╭──

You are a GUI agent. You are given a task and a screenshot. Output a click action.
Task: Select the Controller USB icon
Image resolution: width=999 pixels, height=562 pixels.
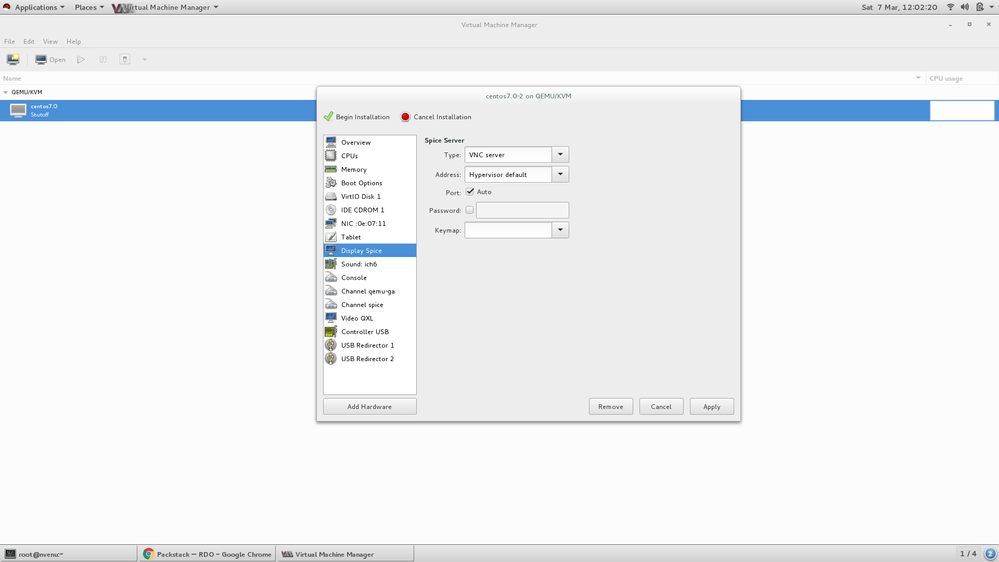331,332
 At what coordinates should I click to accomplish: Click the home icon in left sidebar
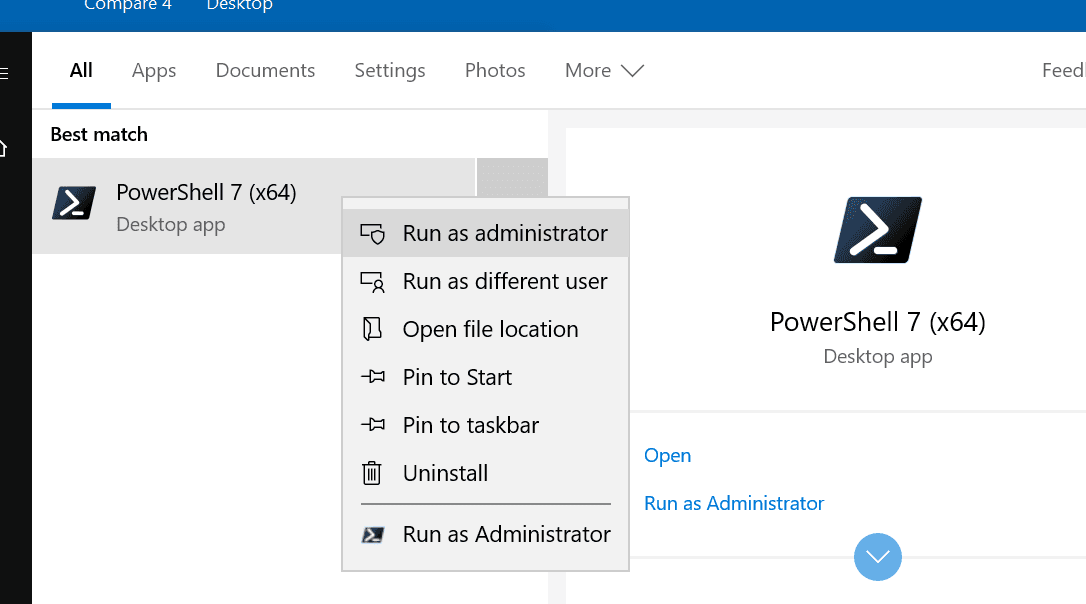(x=3, y=148)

╰──

#### [Work task]
Could you restate each record word for word, keeping the pictures out?

#### [Answer to this problem]
You are a GUI agent. You are given a task and a screenshot. Output a click action.
Task: Select the Controller USB icon
Image resolution: width=999 pixels, height=562 pixels.
331,332
 At what coordinates should I click to accomplish: Click the home icon in left sidebar
(x=3, y=148)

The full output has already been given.